Saturday, March 24, 2007

Society of The Spectacle 1

In 1983 or 84, I walked into Revolution Books in Central Square, Cambridge, Mass and found a copy of Guy Debord's "Society of the Spectacle", which looked like the only creatively composed radical philosophy in the shop. I was a film student and noticed the chapbook cover, an office building on front and the classic b+w photo of the movie audience staring at the screen with 3-D glasses on back (this was Black & Red's 1970 edition). There are many cut-and-paste graphics interspersed with the text, which is broken into 221 short statements about the alienation of humanity in the age of industrial production. Debord took Marx to its logical next step and propelled political thinkers and artists alike to challenge the success of capitalism in new ways. His work spoke from a France of the 50's and 60's, a time when French colonial power was obviously ending, their own disasters in Algeria and then Indochina which preceded the American occupation of Viet Nam. The Situationist International, the organisation founded by Debord and others, played a significant role in the events of May 1968 in Paris, where students took over many universities. Debord's re-writing of Marx gave new life to leftist political thought in Europe, inspired numerous writers and eventually spread to the rest of the world, partly carried by cultural institutions like art galleries and museums, which buoyed the creativite impulses in the theoretical work of the SI. These were artists who gave up art in order to imagine a better world. Greil Markus has famously attributed punk rock's roots to the SI, which, while helpful in some elementary ways linking street music rebellion in England to happenings in France, it's a bit of a smokescreen I think. The radical dispersion of the right to power anticipated by Guy Debord's work in writing and in film is improperly served by offering direct lines of cultural inheritence, whether to Johnny Rotten (via Malcolm McLaren) or Mayo Thompson. The Red Crayola was conceptually much more interesting than the Sex Pistols, their affiliation with the group Art and Language creating a question mark over much of Britain's cultural life through the 70's and 80's, carrying on the self-publishing aesthetic of radical work that endures today.

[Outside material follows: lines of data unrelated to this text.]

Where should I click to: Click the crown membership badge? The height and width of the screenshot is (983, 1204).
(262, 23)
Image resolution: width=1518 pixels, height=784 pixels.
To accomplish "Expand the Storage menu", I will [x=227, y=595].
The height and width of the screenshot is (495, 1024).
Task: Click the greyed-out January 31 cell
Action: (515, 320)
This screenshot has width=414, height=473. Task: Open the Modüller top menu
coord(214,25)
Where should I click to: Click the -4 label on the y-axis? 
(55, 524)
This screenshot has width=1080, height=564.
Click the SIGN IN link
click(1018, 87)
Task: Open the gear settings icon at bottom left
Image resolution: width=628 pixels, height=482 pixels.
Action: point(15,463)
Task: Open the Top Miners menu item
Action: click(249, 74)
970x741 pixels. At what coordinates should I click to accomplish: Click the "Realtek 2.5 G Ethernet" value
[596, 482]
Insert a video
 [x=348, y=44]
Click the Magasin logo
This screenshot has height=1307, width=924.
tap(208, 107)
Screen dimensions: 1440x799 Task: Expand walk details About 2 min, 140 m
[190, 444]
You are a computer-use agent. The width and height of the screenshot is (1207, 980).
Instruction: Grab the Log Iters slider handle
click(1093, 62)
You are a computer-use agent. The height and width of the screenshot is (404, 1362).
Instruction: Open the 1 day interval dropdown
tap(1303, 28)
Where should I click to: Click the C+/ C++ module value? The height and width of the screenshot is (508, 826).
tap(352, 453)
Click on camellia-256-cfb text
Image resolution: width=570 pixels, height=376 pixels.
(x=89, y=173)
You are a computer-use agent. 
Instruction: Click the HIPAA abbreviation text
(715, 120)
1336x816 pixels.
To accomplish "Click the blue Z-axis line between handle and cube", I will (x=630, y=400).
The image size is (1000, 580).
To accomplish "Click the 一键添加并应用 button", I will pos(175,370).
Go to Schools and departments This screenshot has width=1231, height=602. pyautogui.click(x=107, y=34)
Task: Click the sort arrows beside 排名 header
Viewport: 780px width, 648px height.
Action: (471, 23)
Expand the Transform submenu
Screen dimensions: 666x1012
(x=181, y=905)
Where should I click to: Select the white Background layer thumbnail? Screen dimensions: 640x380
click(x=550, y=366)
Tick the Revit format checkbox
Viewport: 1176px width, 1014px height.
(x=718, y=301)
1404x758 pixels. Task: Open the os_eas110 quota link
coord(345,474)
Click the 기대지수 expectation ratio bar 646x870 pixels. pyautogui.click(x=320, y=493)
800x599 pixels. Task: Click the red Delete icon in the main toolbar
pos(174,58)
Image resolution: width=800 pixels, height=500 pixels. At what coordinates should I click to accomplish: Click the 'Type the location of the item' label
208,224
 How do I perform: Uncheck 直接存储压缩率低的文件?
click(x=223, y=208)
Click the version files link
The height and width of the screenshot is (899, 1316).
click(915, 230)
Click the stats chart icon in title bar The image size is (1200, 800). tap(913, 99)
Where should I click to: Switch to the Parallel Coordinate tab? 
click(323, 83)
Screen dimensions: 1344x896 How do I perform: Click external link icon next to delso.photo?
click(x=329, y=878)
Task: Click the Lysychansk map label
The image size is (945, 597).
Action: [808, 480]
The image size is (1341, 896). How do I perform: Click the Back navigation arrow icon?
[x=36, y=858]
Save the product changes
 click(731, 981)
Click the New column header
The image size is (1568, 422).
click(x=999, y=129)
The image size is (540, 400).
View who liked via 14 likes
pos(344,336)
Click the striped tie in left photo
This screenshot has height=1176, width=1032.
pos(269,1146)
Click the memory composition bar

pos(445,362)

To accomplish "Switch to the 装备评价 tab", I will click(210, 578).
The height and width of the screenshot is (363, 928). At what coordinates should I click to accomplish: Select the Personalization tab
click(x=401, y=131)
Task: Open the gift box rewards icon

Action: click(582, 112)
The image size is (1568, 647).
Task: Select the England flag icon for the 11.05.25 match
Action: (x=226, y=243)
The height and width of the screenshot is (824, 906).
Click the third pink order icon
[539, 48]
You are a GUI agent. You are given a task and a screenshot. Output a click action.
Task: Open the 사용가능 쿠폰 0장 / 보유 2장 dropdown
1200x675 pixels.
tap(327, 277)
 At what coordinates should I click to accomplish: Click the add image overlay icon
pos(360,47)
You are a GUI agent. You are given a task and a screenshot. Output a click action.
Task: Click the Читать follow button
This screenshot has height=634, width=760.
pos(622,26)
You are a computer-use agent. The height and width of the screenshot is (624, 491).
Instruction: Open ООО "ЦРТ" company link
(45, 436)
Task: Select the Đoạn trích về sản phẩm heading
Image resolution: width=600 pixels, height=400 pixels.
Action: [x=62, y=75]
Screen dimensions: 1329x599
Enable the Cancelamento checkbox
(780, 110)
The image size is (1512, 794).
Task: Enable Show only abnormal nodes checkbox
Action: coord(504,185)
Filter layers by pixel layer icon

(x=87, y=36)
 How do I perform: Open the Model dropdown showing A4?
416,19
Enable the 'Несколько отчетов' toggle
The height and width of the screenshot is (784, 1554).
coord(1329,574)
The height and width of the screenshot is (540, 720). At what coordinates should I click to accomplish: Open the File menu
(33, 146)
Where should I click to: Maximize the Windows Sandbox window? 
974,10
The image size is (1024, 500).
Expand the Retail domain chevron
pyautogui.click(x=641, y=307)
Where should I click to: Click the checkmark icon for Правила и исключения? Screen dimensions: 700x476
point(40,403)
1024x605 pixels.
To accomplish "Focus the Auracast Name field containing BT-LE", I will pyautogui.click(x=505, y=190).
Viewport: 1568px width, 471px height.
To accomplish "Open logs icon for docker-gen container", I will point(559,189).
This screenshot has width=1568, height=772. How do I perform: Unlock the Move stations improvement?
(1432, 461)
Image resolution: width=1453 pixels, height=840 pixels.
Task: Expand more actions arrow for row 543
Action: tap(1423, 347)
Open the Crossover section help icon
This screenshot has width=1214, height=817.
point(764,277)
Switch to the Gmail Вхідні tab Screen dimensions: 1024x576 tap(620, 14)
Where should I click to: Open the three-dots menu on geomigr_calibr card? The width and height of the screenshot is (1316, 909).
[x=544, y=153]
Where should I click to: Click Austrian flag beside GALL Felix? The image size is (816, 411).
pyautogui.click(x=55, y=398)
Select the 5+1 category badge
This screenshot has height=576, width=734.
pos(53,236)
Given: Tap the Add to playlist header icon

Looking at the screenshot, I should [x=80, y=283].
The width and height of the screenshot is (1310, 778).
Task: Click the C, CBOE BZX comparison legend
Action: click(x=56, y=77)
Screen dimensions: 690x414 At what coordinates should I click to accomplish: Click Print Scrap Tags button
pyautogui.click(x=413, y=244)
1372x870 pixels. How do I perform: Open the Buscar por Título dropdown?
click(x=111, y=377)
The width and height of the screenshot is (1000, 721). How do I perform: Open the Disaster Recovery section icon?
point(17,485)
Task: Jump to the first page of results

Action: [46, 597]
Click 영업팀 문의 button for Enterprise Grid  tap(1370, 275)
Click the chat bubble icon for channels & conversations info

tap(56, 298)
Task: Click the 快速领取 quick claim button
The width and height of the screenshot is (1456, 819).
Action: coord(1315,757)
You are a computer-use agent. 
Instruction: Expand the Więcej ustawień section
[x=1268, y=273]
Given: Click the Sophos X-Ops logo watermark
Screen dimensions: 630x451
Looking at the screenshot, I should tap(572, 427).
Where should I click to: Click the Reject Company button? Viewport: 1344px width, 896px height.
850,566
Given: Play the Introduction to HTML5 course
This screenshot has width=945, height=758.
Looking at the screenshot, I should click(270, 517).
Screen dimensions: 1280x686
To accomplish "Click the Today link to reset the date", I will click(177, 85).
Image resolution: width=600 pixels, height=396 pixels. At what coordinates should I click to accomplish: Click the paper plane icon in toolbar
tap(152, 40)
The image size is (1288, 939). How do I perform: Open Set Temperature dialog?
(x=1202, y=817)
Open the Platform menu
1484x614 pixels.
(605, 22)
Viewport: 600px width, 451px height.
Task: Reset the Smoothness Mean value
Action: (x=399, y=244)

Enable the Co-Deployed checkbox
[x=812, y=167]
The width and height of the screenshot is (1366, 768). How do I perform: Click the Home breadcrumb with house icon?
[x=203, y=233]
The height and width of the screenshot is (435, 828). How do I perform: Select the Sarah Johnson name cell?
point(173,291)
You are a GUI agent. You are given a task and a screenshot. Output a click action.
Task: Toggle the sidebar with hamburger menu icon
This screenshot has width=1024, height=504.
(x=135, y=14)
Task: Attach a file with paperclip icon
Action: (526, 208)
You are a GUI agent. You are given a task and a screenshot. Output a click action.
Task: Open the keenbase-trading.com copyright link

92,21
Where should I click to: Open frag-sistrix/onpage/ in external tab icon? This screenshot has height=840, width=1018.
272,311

In 2007, we ask again the relevance of these moments, figures, events. Books and articles abound, each contributing aspects of outreach and education and at the same time mummifying and institutionalising a current of human thought which struggles yet against institutionalisation and commodification. As the cost of living in modern society goes through the ceiling, who can afford to live a radical life? The power of the grand old institutions, banks, corporations and even universities is preserved through the increasing difficulty of existence for those who would be critical of the grand old system. Or so it seems. The cultural life of The Left has survived in spite of great attempts to write history with a sword.

The internet, while subset of the grand old institute, allows us to write our own history once again. Xeroxed pages from archive boxes can be scanned and transcribed and uploaded. Although the Society of Spectacle "collapses here" (to quote the tape Beatles), that is: the internet consumes and absorbs all media, the story of social history, or Class War, remains undecided and unfinished. The Free Market capitalists may claim the day since the fall of the Soviet Union, but so much remains to be lived and witnessed. We are not doomed to repeat it.